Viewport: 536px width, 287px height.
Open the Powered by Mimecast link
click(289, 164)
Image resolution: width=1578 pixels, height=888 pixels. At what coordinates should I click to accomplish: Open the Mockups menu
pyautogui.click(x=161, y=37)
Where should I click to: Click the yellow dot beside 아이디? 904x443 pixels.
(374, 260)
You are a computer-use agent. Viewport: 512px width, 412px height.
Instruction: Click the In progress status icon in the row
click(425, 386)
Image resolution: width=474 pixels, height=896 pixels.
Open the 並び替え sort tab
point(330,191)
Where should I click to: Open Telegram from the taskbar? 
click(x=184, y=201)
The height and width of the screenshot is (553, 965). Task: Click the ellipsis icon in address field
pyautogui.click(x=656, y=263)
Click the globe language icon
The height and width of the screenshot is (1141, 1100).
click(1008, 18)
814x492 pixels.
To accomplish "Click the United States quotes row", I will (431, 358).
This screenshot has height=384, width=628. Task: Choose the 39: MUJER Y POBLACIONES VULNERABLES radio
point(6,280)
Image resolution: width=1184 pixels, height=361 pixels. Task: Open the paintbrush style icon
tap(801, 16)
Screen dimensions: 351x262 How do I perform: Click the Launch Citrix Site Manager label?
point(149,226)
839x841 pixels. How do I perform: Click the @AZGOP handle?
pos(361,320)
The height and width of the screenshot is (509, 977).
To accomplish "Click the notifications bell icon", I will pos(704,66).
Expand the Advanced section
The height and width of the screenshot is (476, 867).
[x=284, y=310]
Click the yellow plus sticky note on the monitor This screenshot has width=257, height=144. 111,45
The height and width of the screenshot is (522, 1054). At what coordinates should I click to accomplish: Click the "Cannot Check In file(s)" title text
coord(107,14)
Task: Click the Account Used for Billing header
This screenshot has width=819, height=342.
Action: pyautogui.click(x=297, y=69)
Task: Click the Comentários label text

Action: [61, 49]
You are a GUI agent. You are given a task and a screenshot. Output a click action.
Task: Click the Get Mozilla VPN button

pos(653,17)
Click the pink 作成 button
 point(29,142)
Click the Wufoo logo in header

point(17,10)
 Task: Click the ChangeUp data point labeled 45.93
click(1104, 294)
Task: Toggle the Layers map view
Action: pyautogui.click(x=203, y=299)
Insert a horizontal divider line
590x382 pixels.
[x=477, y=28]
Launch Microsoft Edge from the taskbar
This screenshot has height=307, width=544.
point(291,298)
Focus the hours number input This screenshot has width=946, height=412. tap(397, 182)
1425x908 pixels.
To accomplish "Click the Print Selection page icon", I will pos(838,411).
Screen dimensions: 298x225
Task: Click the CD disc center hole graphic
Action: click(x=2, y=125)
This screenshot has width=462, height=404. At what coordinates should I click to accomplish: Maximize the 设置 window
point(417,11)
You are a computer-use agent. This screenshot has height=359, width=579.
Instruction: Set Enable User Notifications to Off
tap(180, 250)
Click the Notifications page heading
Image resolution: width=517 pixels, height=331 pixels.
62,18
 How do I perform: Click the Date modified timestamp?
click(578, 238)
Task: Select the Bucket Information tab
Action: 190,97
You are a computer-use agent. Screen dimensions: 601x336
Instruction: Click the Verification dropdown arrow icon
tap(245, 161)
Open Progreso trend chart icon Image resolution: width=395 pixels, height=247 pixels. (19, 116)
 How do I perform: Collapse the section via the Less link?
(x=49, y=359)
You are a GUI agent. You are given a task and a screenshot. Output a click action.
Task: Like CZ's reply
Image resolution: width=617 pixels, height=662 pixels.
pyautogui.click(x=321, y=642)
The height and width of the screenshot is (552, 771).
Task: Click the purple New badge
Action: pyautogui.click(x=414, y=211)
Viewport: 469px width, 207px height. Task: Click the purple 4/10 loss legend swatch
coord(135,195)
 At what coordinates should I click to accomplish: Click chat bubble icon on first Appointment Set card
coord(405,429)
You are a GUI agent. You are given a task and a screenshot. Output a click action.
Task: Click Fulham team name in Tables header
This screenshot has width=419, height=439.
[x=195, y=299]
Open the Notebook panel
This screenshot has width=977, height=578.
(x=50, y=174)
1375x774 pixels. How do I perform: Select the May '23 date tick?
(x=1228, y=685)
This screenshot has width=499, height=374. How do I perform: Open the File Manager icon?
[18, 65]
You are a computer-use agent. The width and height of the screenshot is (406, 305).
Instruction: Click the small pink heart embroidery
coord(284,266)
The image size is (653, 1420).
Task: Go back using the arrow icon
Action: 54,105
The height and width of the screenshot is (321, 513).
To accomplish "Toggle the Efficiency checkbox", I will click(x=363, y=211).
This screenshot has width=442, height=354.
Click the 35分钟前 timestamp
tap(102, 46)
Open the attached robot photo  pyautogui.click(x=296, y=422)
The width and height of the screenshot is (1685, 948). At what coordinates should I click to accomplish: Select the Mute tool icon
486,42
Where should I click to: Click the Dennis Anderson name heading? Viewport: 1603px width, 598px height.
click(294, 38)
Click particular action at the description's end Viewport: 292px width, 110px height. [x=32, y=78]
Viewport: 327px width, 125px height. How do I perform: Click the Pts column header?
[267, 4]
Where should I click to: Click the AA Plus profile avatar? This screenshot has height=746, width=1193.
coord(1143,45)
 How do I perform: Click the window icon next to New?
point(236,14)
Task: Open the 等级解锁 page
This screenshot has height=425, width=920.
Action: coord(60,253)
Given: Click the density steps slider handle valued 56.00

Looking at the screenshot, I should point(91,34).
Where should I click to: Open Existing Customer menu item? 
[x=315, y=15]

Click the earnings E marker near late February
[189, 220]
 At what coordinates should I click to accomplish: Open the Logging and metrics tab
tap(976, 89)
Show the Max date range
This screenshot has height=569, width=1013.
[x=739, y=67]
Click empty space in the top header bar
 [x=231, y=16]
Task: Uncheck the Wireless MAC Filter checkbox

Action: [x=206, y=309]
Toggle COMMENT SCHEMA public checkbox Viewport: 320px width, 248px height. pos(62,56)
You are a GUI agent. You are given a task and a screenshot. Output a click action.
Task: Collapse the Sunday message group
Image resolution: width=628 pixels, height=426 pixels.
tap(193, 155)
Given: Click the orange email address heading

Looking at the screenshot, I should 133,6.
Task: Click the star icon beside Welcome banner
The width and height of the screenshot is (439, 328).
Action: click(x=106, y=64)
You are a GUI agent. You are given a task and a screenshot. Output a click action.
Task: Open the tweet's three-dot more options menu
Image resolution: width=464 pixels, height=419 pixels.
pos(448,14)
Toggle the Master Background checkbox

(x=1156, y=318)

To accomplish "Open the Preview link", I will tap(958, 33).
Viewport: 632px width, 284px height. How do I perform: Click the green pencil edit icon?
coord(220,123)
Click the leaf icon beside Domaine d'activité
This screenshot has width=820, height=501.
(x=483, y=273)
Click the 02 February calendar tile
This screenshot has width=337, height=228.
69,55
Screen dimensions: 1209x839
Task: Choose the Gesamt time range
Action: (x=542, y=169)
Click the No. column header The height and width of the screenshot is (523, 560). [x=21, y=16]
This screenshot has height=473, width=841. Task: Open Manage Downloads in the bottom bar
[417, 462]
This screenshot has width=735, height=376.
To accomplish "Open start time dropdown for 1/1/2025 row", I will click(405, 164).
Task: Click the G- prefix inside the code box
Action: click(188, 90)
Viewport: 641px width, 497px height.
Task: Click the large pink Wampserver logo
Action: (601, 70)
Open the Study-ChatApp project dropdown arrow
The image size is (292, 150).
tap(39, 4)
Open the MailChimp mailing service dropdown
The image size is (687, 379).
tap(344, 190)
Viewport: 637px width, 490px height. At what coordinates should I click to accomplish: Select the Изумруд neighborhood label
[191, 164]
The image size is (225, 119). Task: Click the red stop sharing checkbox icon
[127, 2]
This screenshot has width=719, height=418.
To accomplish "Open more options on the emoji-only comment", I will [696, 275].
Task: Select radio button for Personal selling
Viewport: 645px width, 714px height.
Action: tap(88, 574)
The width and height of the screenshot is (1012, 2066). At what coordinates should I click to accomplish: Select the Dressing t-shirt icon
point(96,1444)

TASK PROMPT
Rewrite the rows from the line with "Click the earnings" up to and including the line with "Action: click(x=106, y=64)", swapping "checkbox" for "check box" and leaving everything else unchanged.

EXPECTED ANSWER
Click the earnings E marker near late February
[189, 220]
 At what coordinates should I click to accomplish: Open the Logging and metrics tab
tap(976, 89)
Show the Max date range
This screenshot has height=569, width=1013.
[x=739, y=67]
Click empty space in the top header bar
 [x=231, y=16]
Task: Uncheck the Wireless MAC Filter check box

Action: [x=206, y=309]
Toggle COMMENT SCHEMA public check box Viewport: 320px width, 248px height. pos(62,56)
You are a GUI agent. You are given a task and a screenshot. Output a click action.
Task: Collapse the Sunday message group
Image resolution: width=628 pixels, height=426 pixels.
tap(193, 155)
Given: Click the orange email address heading

Looking at the screenshot, I should 133,6.
Task: Click the star icon beside Welcome banner
The width and height of the screenshot is (439, 328).
Action: click(x=106, y=64)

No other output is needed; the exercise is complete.